Parents of U student suing Minneapolis for wrongful death

The parents of a student found frozen to death in 2013 claim first responders failed to follow protocol.

by Kevin Beckman

The parents of a University of Minnesota student are suing over his 2013 death.

Jacob Anderson, a first-semester University freshman, was found frozen under the 10th Avenue Bridge on Dec. 15, 2013. His parents are now suing the Hennepin County Medical Center and its first responders — as well as the Hennepin County Medical Examiner’s Office and the City of Minneapolis — for what they call Jacob’s wrongful death.
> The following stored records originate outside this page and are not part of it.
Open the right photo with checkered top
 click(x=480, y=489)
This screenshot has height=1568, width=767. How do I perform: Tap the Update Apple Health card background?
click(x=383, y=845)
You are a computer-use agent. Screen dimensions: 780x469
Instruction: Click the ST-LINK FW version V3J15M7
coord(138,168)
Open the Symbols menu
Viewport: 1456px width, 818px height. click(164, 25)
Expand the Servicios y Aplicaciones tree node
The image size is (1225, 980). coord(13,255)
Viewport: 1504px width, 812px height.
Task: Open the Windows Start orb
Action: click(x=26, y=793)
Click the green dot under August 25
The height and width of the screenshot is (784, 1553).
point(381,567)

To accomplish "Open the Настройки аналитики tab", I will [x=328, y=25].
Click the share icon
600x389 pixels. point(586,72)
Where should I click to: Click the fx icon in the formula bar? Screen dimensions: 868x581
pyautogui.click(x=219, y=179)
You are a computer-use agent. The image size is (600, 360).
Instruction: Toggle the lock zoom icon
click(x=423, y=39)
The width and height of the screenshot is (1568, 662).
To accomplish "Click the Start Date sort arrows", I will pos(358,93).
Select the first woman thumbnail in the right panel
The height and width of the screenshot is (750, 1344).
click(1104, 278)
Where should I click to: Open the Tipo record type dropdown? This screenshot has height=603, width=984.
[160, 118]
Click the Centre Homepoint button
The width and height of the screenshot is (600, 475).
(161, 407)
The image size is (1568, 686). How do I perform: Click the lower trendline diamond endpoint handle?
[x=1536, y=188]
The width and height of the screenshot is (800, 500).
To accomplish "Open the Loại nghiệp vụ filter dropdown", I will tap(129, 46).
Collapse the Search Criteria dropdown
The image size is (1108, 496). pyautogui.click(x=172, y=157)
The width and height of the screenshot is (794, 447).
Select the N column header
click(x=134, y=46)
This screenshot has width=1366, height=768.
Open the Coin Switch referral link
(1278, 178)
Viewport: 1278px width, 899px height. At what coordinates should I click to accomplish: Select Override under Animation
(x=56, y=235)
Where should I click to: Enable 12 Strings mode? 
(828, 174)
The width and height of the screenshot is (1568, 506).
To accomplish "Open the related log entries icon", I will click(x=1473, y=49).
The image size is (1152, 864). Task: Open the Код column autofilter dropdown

In the lawsuit filed in federal court Monday, Anderson’s family claims first responders failed to properly treat him, according to a release from Robert R. Hopper and Associates — the firm representing the family.

The complaint said first responders pronounced Anderson dead after arriving on the scene without following hypothermia protocol, which includes immediate CPR on the body before rewarming it in the hospital.

The suit claims the Hennepin County Medical Examiner’s Office sent two death investigators to place Anderson in a body bag and bring him to the morgue instead of having a doctor investigate him.

The Minneapolis Fire Department’s Patient Care Guidelines for hypothermia instruct first responders to start CPR and attach an automated external defibrillator to a victim if they are found with no pulse. The lawsuit claims since these protocols weren’t followed, first responders showed gross negligence and egregious conduct, the firm’s website stated.

The suit seeks a minimum of $75,000 per plaintiff. The damages, available from the Minnesota Wrongful Death statue, include funeral costs, lost wages and the legal costs.

“Jake Anderson’s death is tragic,” said City Attorney Susan Segal in an email statement, “However, first responders in the City of Minneapolis, including fire and police personnel, are not responsible for his death. We can only imagine the grief Mr. Anderson’s parents, family and friends are experiencing.”